Various combinations of topical, intralesional, and systemic therapies have all been utilized for the treatment of AA. Treatment decisions are based on patient age and extent of disease. For classic patchy AA, most commonly used therapeutic regimens include potent topical or intralesional corticosteroids. Topical minoxidil (2% or 5%) and topical anthralin (0.5-1%) are also options. For more extensive or refractory disease, treatment options include short courses of systemic corticosteroids, topical immunotherapies such as squaric acid dibutylester and diphenylcyclopropenone, methotrexate, cyclosporine, azathioprine, or oral janus kinase inhibitors including tofacitinib, ruxolitinib, and baricitinib[5, 7]. Platelet-rich plasma and injectable platelet-rich fibrin have shown promise as an emerging therapy as well[8].  

It is important to note that no treatment modalities have been shown to reliably induce sustained remission. No treatment may be an appropriate course for a subset of patients[5, 7] 

References #
  1. Safavi, K., Prevalence of alopecia areata in the First National Health and Nutrition Examination Survey. Arch Dermatol, 1992. 128(5): p. 702.
  2. Strazzulla, L.C., et al., Alopecia areata: Disease characteristics, clinical evaluation, and new perspectives on pathogenesis. J Am Acad Dermatol, 2018. 78(1): p. 1-12.
  3. Mirzoyev, S.A., et al., Lifetime Incidence Risk of Alopecia Areata Estimated at 2.1% by Rochester Epidemiology Project, 1990–2009. Journal of Investigative Dermatology, 2014. 134(4): p. 1141-1142.
  4. Wasserman, D., et al., Alopecia areata. Int J Dermatol, 2007. 46(2): p. 121-31.
  5. Messenger, A.G., et al., British Association of Dermatologists’ guidelines for the management of alopecia areata 2012. Br J Dermatol, 2012. 166(5): p. 916-26.

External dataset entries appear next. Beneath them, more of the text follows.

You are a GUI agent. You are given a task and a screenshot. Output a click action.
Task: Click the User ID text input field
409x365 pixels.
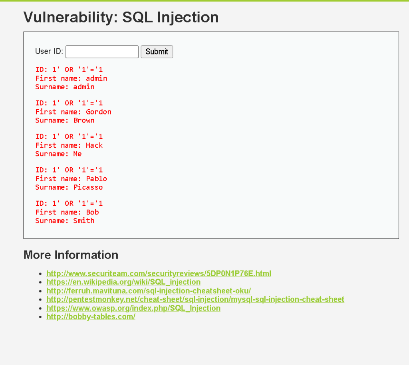102,52
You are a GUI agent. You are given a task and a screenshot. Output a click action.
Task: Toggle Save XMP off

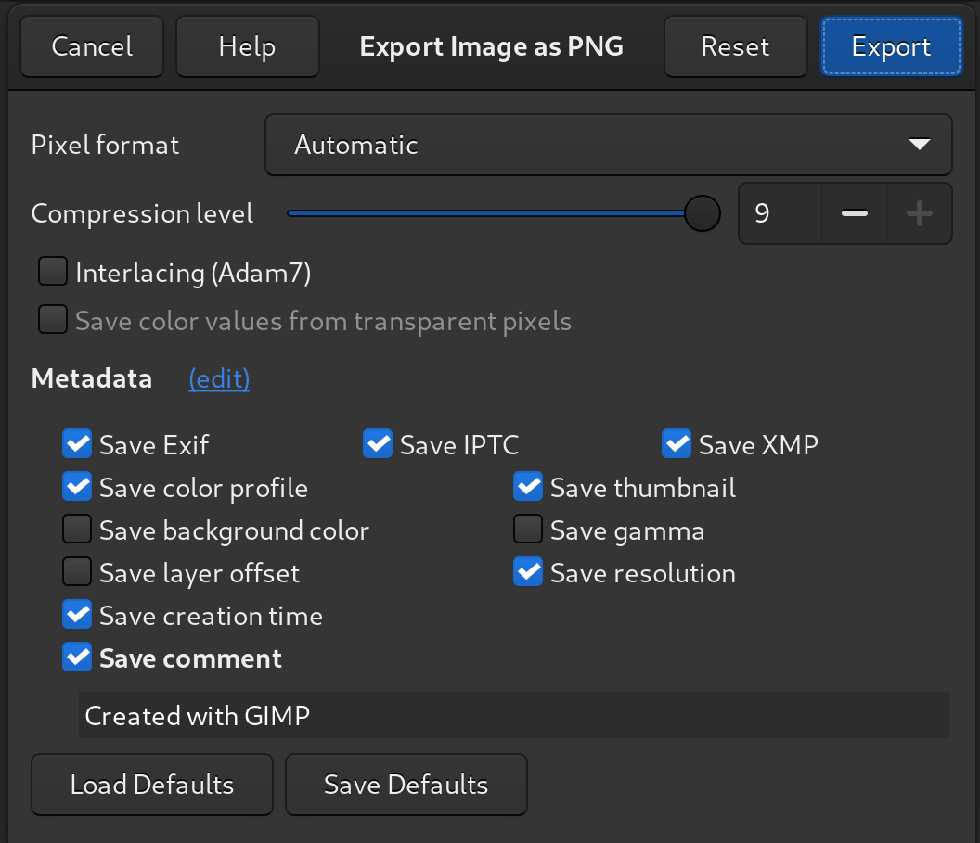pos(677,443)
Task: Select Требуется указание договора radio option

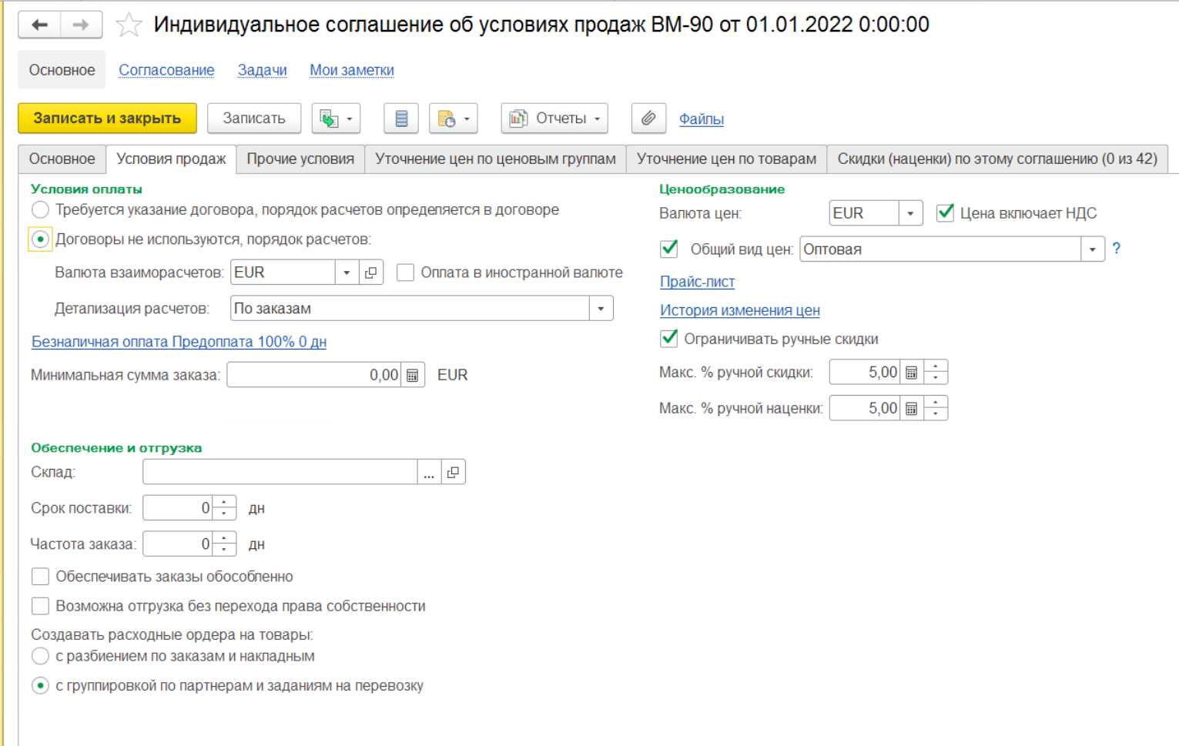Action: 41,210
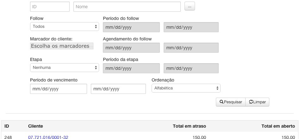This screenshot has width=301, height=139.
Task: Open client link 07.721.016/0001-32
Action: pos(48,137)
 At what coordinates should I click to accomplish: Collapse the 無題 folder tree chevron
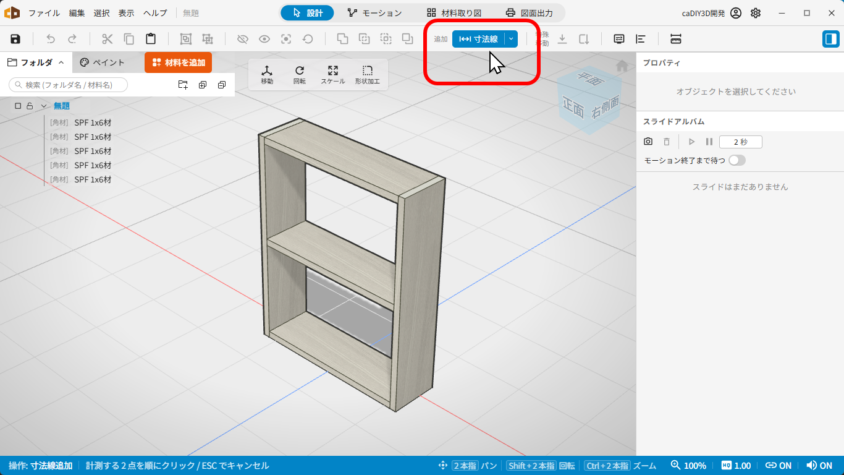(44, 106)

  6. Alkhalifah, A., et al., Alopecia areata update: part I. Clinical picture, histopathology, and pathogenesis. J Am Acad Dermatol, 2010. 62(2): p. 177-88, quiz 189-90.
  7. Strazzulla, L.C., et al., Alopecia areata: An appraisal of new treatment approaches and overview of current therapies. J Am Acad Dermatol, 2018. 78(1): p. 15-24.
  8. Hesseler MJ, Shyam N. Platelet-rich plasma and its utilities in alopecia: A systematic review. Dermatol Surg. 2020. 46(1): p. 93-102.